The solution of this problem involves proof by contradiction:

Since any rational solution yields a complex polynomial solution, by clearing the denominators, it is sufficient to assume that (f,g,h) is a polynomial solution such that r=\max(\deg(f),\deg(g),\deg(h)) is minimal among all polynomial solutions, where r>0.

Assume also that f,g,h are relatively prime.  Hence we have f^n+g^n = h^n, i.e. f^n-h^n = g^n. Now using the simple factorization identity involving the roots of unity, we get:

\displaystyle{\prod_{\ell = 0}^{n-1}\left(f-\zeta^\ell h\right) = g^n}

where \zeta = e^{\frac{2\pi i}{n}} with i = \sqrt{-1}.

Since \gcd(f,g) = \gcd(f,h) = 1, we have \gcd(f-\zeta^\ell h, f-\zeta^k h)=1 for \ell\neq k. Since the ring of complex polynomials has unique facotrization property, we must have g = g_1\cdots g_{n-1}, where g_j are polynomials satisfying \boxed{g_\ell^n = f-\zeta^\ell h}.

Now consider the factors f-h, f-\zeta h, f-\zeta^2 h. Note that, since n>2, these elements belong to the 2-dimensional vector space generated by f,h over \mathbb{C}.  Hence these three elements are linearly dependent, i.e. there exists a vanishing linear combination with complex coefficients (not all zero) in these three elements. Thus there exist a_\ell\in\mathbb{C} so that a_0g_0^n + a_1g_1^n = a_2g_2^n. We then set h_\ell = \sqrt[n]{a_\ell}g_\ell, and observe that \boxed{h_0^n+h_1^n = h_2^n}.

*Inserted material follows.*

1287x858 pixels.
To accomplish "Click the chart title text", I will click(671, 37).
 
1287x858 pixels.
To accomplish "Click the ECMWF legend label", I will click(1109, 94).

Moreover, the polynomials \gcd(h_\ell,h_k)=1 for \ell \neq k and \max_{\ell}(h_\ell) = \max_{\ell} (g_\ell) < r since g_\ell^n \mid f^n-h^n. Thus contradicting the minimality of r, i.e. the minimal (degree) solution f,g,h didn’t exist. Hence no solution exists.

The above argument fails for proving the non-existence of integer solutions since two coprime integers don’t form a 2-dimensional vector space over \mathbb{C}.